- _Problem details_: All records that follow are to be restated exactly.

►

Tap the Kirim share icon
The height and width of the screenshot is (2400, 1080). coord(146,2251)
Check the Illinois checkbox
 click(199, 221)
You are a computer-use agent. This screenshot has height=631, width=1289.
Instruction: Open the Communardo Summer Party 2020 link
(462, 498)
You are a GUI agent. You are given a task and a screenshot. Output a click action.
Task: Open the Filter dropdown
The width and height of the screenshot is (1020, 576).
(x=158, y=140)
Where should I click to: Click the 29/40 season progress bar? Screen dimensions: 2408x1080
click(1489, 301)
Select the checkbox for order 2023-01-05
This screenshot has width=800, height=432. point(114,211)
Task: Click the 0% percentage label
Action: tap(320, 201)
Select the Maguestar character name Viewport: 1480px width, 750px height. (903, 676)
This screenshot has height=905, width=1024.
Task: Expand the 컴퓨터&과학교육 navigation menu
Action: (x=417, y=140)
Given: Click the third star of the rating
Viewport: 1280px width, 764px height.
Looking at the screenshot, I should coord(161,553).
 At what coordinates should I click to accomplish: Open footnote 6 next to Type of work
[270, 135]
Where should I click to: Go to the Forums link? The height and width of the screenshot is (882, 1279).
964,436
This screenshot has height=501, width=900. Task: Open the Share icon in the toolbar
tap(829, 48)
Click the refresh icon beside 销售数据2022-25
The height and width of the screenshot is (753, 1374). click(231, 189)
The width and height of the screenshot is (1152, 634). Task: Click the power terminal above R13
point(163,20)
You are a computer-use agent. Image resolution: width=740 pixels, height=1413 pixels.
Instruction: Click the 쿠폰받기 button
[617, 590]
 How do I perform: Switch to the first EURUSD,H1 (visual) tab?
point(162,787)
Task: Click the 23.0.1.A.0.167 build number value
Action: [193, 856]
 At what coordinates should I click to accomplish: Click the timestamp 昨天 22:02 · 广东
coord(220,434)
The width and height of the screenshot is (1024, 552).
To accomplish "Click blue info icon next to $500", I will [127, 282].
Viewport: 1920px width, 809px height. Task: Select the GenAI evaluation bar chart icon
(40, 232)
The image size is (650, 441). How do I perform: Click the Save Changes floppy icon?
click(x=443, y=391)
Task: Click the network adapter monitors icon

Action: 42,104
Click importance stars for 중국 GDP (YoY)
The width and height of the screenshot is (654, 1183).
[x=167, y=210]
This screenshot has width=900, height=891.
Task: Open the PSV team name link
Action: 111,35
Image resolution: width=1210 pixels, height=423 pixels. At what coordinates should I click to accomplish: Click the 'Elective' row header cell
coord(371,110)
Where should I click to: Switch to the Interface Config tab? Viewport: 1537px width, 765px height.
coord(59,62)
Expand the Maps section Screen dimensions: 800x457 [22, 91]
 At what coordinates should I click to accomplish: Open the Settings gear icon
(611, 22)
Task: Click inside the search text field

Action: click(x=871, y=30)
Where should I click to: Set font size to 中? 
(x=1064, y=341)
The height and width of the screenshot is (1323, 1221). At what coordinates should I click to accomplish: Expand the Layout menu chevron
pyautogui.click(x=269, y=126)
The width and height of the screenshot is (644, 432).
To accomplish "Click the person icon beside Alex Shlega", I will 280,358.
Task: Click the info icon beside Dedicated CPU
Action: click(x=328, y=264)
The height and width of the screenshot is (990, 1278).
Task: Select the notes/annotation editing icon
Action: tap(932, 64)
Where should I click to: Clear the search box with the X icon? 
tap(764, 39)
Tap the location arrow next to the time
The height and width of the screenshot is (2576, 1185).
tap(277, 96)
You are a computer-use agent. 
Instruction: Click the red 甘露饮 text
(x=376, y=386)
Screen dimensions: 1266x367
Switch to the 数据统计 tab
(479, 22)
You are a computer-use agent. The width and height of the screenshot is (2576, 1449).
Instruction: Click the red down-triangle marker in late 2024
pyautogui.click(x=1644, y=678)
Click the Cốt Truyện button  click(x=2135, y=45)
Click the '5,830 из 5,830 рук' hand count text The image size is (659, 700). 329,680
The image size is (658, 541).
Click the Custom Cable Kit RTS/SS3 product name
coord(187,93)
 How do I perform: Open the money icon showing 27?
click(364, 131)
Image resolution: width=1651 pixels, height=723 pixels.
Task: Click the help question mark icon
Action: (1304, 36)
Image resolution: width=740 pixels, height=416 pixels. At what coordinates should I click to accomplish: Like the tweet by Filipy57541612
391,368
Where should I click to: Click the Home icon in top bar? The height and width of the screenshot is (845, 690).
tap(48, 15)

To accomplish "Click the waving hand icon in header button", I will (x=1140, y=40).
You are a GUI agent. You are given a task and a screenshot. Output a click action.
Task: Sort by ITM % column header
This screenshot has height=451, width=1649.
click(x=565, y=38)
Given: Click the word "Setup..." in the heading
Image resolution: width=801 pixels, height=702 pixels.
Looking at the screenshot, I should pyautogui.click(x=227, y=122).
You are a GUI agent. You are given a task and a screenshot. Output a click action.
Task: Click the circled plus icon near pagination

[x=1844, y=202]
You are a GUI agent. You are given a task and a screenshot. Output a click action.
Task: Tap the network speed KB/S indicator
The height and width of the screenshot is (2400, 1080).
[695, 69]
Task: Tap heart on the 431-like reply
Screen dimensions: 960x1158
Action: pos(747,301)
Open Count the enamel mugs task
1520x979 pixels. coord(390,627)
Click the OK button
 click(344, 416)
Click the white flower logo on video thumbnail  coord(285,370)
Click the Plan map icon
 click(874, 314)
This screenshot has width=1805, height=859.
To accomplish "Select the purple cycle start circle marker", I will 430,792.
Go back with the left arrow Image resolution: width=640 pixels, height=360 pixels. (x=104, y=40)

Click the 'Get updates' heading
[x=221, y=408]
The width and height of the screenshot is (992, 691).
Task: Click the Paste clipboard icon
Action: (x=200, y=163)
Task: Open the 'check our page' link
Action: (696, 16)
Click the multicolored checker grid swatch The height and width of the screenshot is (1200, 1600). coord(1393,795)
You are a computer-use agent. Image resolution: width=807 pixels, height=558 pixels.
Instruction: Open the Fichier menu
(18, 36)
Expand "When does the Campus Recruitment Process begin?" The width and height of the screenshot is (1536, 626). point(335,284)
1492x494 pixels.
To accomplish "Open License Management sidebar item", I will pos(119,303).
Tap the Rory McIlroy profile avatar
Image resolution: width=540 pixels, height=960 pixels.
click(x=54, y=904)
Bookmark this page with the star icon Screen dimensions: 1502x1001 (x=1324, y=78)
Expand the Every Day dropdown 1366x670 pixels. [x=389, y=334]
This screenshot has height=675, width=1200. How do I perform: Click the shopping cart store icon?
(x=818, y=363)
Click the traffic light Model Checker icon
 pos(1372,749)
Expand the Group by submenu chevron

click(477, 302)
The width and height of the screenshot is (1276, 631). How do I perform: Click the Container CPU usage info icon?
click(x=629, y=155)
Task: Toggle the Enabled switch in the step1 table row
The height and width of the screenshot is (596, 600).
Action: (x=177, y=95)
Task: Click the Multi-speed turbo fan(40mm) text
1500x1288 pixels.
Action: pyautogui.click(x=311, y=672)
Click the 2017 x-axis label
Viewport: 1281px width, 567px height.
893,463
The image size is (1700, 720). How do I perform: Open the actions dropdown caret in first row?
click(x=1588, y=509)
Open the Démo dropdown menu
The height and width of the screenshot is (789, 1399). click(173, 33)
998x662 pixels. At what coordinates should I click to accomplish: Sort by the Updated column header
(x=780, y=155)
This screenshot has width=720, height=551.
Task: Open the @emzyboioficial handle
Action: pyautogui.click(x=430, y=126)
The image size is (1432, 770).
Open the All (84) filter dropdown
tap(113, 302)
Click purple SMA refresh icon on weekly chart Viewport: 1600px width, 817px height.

◄

- _Your solution_:
Tap the Kirim share icon
The height and width of the screenshot is (2400, 1080). coord(146,2251)
Check the Illinois checkbox
 click(199, 221)
You are a computer-use agent. This screenshot has height=631, width=1289.
Instruction: Open the Communardo Summer Party 2020 link
(462, 498)
You are a GUI agent. You are given a task and a screenshot. Output a click action.
Task: Open the Filter dropdown
The width and height of the screenshot is (1020, 576).
(x=158, y=140)
Where should I click to: Click the 29/40 season progress bar? Screen dimensions: 2408x1080
click(1489, 301)
Select the checkbox for order 2023-01-05
This screenshot has width=800, height=432. point(114,211)
Task: Click the 0% percentage label
Action: tap(320, 201)
Select the Maguestar character name Viewport: 1480px width, 750px height. (903, 676)
This screenshot has height=905, width=1024.
Task: Expand the 컴퓨터&과학교육 navigation menu
Action: (x=417, y=140)
Given: Click the third star of the rating
Viewport: 1280px width, 764px height.
Looking at the screenshot, I should coord(161,553).
 At what coordinates should I click to accomplish: Open footnote 6 next to Type of work
[270, 135]
Where should I click to: Go to the Forums link? The height and width of the screenshot is (882, 1279).
964,436
This screenshot has height=501, width=900. Task: Open the Share icon in the toolbar
tap(829, 48)
Click the refresh icon beside 销售数据2022-25
The height and width of the screenshot is (753, 1374). click(231, 189)
The width and height of the screenshot is (1152, 634). Task: Click the power terminal above R13
point(163,20)
You are a computer-use agent. Image resolution: width=740 pixels, height=1413 pixels.
Instruction: Click the 쿠폰받기 button
[617, 590]
 How do I perform: Switch to the first EURUSD,H1 (visual) tab?
point(162,787)
Task: Click the 23.0.1.A.0.167 build number value
Action: [193, 856]
 At what coordinates should I click to accomplish: Click the timestamp 昨天 22:02 · 广东
coord(220,434)
The width and height of the screenshot is (1024, 552).
To accomplish "Click blue info icon next to $500", I will [127, 282].
Viewport: 1920px width, 809px height. Task: Select the GenAI evaluation bar chart icon
(40, 232)
The image size is (650, 441). How do I perform: Click the Save Changes floppy icon?
click(x=443, y=391)
Task: Click the network adapter monitors icon

Action: 42,104
Click importance stars for 중국 GDP (YoY)
The width and height of the screenshot is (654, 1183).
[x=167, y=210]
This screenshot has width=900, height=891.
Task: Open the PSV team name link
Action: 111,35
Image resolution: width=1210 pixels, height=423 pixels. At what coordinates should I click to accomplish: Click the 'Elective' row header cell
coord(371,110)
Where should I click to: Switch to the Interface Config tab? Viewport: 1537px width, 765px height.
coord(59,62)
Expand the Maps section Screen dimensions: 800x457 [22, 91]
 At what coordinates should I click to accomplish: Open the Settings gear icon
(611, 22)
Task: Click inside the search text field

Action: click(x=871, y=30)
Where should I click to: Set font size to 中? 
(x=1064, y=341)
The height and width of the screenshot is (1323, 1221). At what coordinates should I click to accomplish: Expand the Layout menu chevron
pyautogui.click(x=269, y=126)
The width and height of the screenshot is (644, 432).
To accomplish "Click the person icon beside Alex Shlega", I will 280,358.
Task: Click the info icon beside Dedicated CPU
Action: click(x=328, y=264)
The height and width of the screenshot is (990, 1278).
Task: Select the notes/annotation editing icon
Action: tap(932, 64)
Where should I click to: Clear the search box with the X icon? 
tap(764, 39)
Tap the location arrow next to the time
The height and width of the screenshot is (2576, 1185).
tap(277, 96)
You are a computer-use agent. 
Instruction: Click the red 甘露饮 text
(x=376, y=386)
Screen dimensions: 1266x367
Switch to the 数据统计 tab
(479, 22)
You are a computer-use agent. The width and height of the screenshot is (2576, 1449).
Instruction: Click the red down-triangle marker in late 2024
pyautogui.click(x=1644, y=678)
Click the Cốt Truyện button  click(x=2135, y=45)
Click the '5,830 из 5,830 рук' hand count text The image size is (659, 700). 329,680
The image size is (658, 541).
Click the Custom Cable Kit RTS/SS3 product name
coord(187,93)
 How do I perform: Open the money icon showing 27?
click(364, 131)
Image resolution: width=1651 pixels, height=723 pixels.
Task: Click the help question mark icon
Action: (1304, 36)
Image resolution: width=740 pixels, height=416 pixels. At what coordinates should I click to accomplish: Like the tweet by Filipy57541612
391,368
Where should I click to: Click the Home icon in top bar? The height and width of the screenshot is (845, 690).
tap(48, 15)

To accomplish "Click the waving hand icon in header button", I will (x=1140, y=40).
You are a GUI agent. You are given a task and a screenshot. Output a click action.
Task: Sort by ITM % column header
This screenshot has height=451, width=1649.
click(x=565, y=38)
Given: Click the word "Setup..." in the heading
Image resolution: width=801 pixels, height=702 pixels.
Looking at the screenshot, I should pyautogui.click(x=227, y=122).
You are a GUI agent. You are given a task and a screenshot. Output a click action.
Task: Click the circled plus icon near pagination

[x=1844, y=202]
You are a GUI agent. You are given a task and a screenshot. Output a click action.
Task: Tap the network speed KB/S indicator
The height and width of the screenshot is (2400, 1080).
[695, 69]
Task: Tap heart on the 431-like reply
Screen dimensions: 960x1158
Action: pos(747,301)
Open Count the enamel mugs task
1520x979 pixels. coord(390,627)
Click the OK button
 click(344, 416)
Click the white flower logo on video thumbnail  coord(285,370)
Click the Plan map icon
 click(874, 314)
This screenshot has width=1805, height=859.
To accomplish "Select the purple cycle start circle marker", I will 430,792.
Go back with the left arrow Image resolution: width=640 pixels, height=360 pixels. (x=104, y=40)

Click the 'Get updates' heading
[x=221, y=408]
The width and height of the screenshot is (992, 691).
Task: Click the Paste clipboard icon
Action: (x=200, y=163)
Task: Open the 'check our page' link
Action: (696, 16)
Click the multicolored checker grid swatch The height and width of the screenshot is (1200, 1600). coord(1393,795)
You are a computer-use agent. Image resolution: width=807 pixels, height=558 pixels.
Instruction: Open the Fichier menu
(18, 36)
Expand "When does the Campus Recruitment Process begin?" The width and height of the screenshot is (1536, 626). point(335,284)
1492x494 pixels.
To accomplish "Open License Management sidebar item", I will pos(119,303).
Tap the Rory McIlroy profile avatar
Image resolution: width=540 pixels, height=960 pixels.
click(x=54, y=904)
Bookmark this page with the star icon Screen dimensions: 1502x1001 (x=1324, y=78)
Expand the Every Day dropdown 1366x670 pixels. [x=389, y=334]
This screenshot has height=675, width=1200. How do I perform: Click the shopping cart store icon?
(x=818, y=363)
Click the traffic light Model Checker icon
 pos(1372,749)
Expand the Group by submenu chevron

click(477, 302)
The width and height of the screenshot is (1276, 631). How do I perform: Click the Container CPU usage info icon?
click(x=629, y=155)
Task: Toggle the Enabled switch in the step1 table row
The height and width of the screenshot is (596, 600).
Action: (x=177, y=95)
Task: Click the Multi-speed turbo fan(40mm) text
1500x1288 pixels.
Action: pyautogui.click(x=311, y=672)
Click the 2017 x-axis label
Viewport: 1281px width, 567px height.
893,463
The image size is (1700, 720). How do I perform: Open the actions dropdown caret in first row?
click(x=1588, y=509)
Open the Démo dropdown menu
The height and width of the screenshot is (789, 1399). click(173, 33)
998x662 pixels. At what coordinates should I click to accomplish: Sort by the Updated column header
(x=780, y=155)
This screenshot has width=720, height=551.
Task: Open the @emzyboioficial handle
Action: pyautogui.click(x=430, y=126)
The image size is (1432, 770).
Open the All (84) filter dropdown
tap(113, 302)
Click purple SMA refresh icon on weekly chart Viewport: 1600px width, 817px height.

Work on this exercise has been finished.